About this exercise
Would you please output, word for word, the span of the listing below that opens on the line containing "525x420 pixels. Task: Click" and closes on the line containing "The height and width of the screenshot is (500, 667)."? Include both ends and nothing more.

▼

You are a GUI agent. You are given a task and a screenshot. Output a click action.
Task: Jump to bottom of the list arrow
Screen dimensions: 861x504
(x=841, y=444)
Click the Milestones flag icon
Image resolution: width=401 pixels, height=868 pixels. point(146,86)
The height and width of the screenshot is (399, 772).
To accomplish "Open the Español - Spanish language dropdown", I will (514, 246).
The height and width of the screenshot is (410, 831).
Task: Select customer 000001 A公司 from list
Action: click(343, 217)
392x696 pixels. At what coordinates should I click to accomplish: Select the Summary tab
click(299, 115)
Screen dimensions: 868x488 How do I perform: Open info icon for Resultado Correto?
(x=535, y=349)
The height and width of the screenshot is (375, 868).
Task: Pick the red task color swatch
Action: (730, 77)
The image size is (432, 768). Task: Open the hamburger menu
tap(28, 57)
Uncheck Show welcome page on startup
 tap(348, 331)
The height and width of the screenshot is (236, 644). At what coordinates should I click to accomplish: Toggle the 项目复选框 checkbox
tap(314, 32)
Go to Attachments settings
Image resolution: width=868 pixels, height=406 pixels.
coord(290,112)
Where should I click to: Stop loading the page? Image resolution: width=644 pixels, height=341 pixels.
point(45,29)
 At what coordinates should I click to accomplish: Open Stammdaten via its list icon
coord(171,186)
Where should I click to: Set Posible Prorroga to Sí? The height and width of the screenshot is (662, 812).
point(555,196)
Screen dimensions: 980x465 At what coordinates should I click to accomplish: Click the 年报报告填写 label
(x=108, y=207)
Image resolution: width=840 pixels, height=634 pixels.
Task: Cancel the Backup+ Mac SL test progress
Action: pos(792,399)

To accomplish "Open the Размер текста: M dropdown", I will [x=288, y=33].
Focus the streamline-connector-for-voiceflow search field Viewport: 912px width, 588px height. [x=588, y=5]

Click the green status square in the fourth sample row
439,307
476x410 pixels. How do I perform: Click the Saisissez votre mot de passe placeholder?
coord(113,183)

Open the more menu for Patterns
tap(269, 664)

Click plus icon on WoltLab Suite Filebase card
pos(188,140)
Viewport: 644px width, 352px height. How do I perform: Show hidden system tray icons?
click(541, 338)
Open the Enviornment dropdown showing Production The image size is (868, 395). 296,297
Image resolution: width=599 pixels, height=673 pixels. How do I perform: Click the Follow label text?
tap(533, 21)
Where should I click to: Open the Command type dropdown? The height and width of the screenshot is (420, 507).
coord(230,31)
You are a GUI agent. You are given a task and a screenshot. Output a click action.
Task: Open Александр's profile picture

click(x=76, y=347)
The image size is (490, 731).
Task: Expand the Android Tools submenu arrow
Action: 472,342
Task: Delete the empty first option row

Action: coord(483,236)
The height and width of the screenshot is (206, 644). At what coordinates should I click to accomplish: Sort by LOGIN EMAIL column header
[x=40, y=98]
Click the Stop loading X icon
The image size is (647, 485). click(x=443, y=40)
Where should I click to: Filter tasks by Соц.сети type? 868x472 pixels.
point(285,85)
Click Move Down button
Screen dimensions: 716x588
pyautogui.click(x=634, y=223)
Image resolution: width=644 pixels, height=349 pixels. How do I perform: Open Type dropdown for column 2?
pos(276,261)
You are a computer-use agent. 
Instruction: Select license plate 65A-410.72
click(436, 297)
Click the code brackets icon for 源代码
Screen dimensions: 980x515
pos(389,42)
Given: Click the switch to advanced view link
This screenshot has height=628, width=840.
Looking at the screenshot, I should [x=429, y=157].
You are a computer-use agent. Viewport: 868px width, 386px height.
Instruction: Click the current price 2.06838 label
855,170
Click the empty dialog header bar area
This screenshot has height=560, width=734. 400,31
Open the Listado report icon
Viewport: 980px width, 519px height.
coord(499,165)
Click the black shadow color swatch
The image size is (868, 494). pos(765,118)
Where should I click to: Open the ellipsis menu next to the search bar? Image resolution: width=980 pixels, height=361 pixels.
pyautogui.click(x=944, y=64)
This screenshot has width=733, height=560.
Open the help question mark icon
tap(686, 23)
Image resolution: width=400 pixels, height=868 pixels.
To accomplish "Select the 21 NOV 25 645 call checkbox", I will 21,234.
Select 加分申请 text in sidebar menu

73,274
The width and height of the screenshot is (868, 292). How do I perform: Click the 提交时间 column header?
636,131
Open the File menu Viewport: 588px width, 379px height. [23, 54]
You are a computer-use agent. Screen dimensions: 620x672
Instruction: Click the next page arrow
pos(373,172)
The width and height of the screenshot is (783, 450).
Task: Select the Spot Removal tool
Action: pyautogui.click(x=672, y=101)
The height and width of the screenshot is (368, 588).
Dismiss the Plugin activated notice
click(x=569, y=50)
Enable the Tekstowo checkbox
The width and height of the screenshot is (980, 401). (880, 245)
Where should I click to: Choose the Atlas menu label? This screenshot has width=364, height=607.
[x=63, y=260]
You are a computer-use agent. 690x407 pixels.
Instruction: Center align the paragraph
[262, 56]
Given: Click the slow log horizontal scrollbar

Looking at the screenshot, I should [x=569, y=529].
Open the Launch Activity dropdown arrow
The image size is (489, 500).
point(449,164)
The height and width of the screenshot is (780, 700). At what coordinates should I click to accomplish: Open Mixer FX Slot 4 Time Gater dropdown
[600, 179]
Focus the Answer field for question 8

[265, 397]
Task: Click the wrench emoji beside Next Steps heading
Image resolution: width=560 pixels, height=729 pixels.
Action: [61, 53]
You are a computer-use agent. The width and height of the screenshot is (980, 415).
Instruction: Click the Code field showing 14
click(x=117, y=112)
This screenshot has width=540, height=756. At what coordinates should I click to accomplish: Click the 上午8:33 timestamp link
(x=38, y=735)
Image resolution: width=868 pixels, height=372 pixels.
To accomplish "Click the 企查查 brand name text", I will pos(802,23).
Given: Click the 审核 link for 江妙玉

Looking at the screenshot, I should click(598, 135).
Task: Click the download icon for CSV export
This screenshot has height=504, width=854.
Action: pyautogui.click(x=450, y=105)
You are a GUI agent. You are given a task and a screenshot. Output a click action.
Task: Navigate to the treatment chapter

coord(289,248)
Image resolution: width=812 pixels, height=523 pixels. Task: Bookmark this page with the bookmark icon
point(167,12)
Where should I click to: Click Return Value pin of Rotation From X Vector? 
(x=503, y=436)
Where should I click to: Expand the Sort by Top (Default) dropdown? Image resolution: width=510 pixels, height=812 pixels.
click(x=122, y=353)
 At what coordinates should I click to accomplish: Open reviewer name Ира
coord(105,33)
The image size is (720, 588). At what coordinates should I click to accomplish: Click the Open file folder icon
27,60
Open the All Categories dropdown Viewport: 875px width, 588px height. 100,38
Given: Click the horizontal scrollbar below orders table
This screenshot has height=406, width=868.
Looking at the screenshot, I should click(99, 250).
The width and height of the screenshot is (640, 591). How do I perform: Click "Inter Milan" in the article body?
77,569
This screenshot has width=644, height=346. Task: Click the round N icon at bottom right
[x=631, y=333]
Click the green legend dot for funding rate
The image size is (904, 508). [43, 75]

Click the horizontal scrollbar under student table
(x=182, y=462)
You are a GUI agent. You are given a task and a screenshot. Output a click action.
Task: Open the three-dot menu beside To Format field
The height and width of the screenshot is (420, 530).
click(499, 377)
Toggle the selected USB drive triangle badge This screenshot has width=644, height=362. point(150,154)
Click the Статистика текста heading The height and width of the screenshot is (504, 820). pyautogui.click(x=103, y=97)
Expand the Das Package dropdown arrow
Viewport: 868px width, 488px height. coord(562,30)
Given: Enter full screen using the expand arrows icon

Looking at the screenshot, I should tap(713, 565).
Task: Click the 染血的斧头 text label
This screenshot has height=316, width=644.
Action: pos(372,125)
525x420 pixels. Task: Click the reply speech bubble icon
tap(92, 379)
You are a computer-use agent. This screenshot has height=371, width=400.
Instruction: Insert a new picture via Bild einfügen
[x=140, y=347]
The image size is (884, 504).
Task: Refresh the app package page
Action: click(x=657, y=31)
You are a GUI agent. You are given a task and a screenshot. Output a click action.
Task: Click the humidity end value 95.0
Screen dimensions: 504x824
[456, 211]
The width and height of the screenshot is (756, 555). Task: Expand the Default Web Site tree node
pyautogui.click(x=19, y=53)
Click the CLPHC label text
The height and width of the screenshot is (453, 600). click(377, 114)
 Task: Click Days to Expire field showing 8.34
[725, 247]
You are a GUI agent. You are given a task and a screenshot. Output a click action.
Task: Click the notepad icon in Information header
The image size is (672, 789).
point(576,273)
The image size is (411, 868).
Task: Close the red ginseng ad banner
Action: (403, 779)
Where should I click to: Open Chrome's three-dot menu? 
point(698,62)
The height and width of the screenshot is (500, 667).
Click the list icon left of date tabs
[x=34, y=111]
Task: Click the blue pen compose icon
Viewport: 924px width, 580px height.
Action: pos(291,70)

▲

Result below
525x420 pixels. Task: Click the reply speech bubble icon
tap(92, 379)
You are a computer-use agent. This screenshot has height=371, width=400.
Instruction: Insert a new picture via Bild einfügen
[x=140, y=347]
The image size is (884, 504).
Task: Refresh the app package page
Action: click(x=657, y=31)
You are a GUI agent. You are given a task and a screenshot. Output a click action.
Task: Click the humidity end value 95.0
Screen dimensions: 504x824
[456, 211]
The width and height of the screenshot is (756, 555). Task: Expand the Default Web Site tree node
pyautogui.click(x=19, y=53)
Click the CLPHC label text
The height and width of the screenshot is (453, 600). click(377, 114)
 Task: Click Days to Expire field showing 8.34
[725, 247]
You are a GUI agent. You are given a task and a screenshot. Output a click action.
Task: Click the notepad icon in Information header
The image size is (672, 789).
point(576,273)
The image size is (411, 868).
Task: Close the red ginseng ad banner
Action: (403, 779)
Where should I click to: Open Chrome's three-dot menu? 
point(698,62)
The height and width of the screenshot is (500, 667).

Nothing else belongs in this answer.